▸ **Your objective**
An exact copy of the entries, with every picture omitted, is what is needed here.

-- Given records follows --

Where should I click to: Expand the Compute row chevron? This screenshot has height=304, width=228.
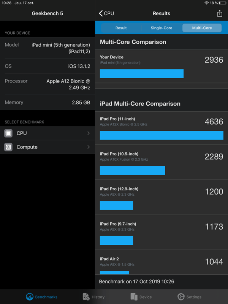89,147
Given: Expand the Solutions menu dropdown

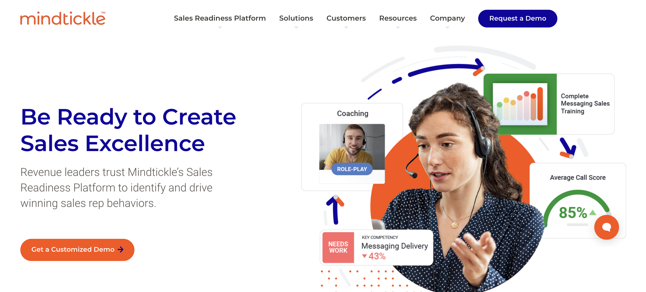Looking at the screenshot, I should (x=296, y=18).
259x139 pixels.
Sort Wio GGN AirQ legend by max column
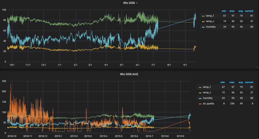pos(231,82)
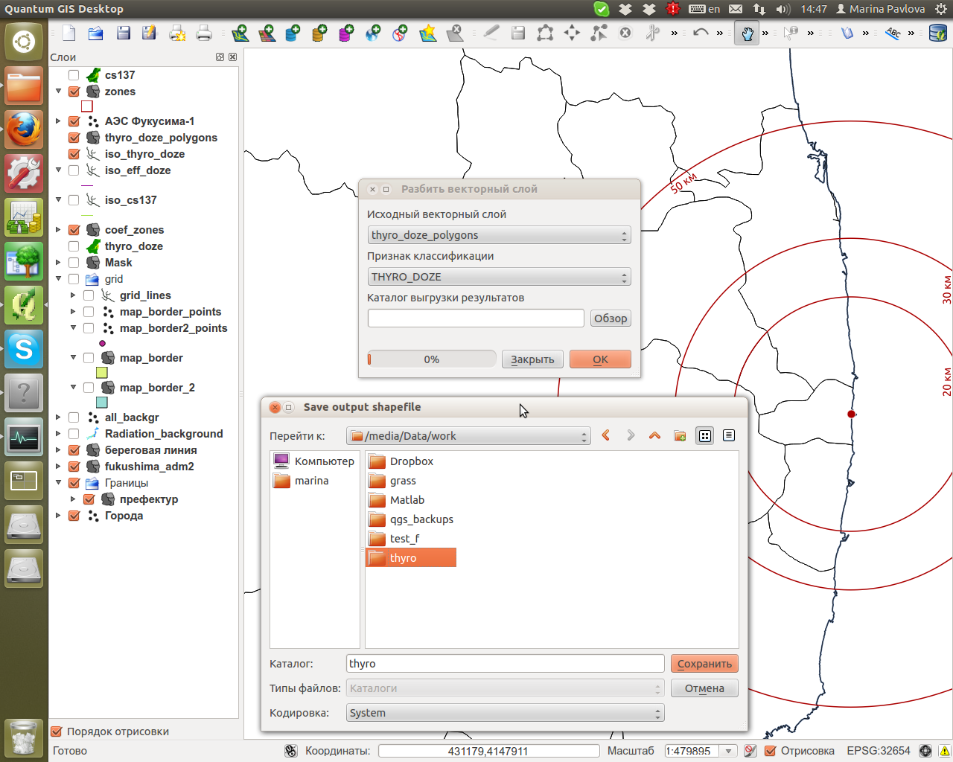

-- Given records concluded --

▸ **Expected answer**
Where should I click to: Expand the Compute row chevron? This screenshot has height=304, width=228.
89,147
Given: Expand the Solutions menu dropdown

Looking at the screenshot, I should (x=296, y=18).
259x139 pixels.
Sort Wio GGN AirQ legend by max column
pos(231,82)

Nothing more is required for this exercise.